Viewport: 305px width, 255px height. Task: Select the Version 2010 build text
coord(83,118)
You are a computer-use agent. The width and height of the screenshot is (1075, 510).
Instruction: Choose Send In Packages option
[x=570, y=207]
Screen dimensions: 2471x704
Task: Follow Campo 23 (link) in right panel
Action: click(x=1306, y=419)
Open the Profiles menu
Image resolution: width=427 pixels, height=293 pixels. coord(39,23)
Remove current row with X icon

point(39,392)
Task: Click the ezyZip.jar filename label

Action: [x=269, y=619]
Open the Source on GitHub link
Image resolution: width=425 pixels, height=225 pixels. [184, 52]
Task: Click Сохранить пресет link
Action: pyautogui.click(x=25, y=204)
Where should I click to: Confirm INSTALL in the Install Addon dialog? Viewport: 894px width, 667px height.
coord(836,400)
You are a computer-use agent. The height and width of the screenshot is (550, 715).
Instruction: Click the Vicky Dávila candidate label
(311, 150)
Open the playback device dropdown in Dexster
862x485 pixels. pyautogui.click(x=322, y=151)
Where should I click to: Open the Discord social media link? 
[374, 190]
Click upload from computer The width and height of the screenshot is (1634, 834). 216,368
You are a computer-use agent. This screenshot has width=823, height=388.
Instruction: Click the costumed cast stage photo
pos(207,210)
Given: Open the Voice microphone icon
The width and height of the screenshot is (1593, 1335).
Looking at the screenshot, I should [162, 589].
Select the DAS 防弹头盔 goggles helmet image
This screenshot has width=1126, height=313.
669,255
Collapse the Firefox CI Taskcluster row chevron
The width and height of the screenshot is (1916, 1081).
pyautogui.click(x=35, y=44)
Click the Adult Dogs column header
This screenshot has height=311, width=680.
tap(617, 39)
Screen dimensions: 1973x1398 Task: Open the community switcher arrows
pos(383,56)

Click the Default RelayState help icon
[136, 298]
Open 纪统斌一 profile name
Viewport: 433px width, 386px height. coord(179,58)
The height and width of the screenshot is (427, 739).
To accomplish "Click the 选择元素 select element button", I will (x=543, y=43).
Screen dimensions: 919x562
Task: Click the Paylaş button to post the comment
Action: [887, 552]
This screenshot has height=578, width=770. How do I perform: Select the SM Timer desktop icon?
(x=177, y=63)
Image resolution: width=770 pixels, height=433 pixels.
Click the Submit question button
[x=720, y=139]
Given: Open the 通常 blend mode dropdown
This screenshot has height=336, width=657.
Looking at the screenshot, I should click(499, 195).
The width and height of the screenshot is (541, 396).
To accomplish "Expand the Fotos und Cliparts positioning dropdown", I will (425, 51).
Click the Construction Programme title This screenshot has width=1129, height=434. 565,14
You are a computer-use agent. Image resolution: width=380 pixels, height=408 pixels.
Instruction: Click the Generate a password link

++++++++++++++++++++

WHAT IS ASKED >> Find each line in the data above that contains the string "agent" and copy those lines. Matching is case-sensitive.

CORRECT RESPONSE >>
You are a computer-use agent. The width and height of the screenshot is (1075, 510).
You are a computer-use agent. The height and width of the screenshot is (550, 715).
You are a computer-use agent. This screenshot has width=823, height=388.
You are a computer-use agent. Image resolution: width=380 pixels, height=408 pixels.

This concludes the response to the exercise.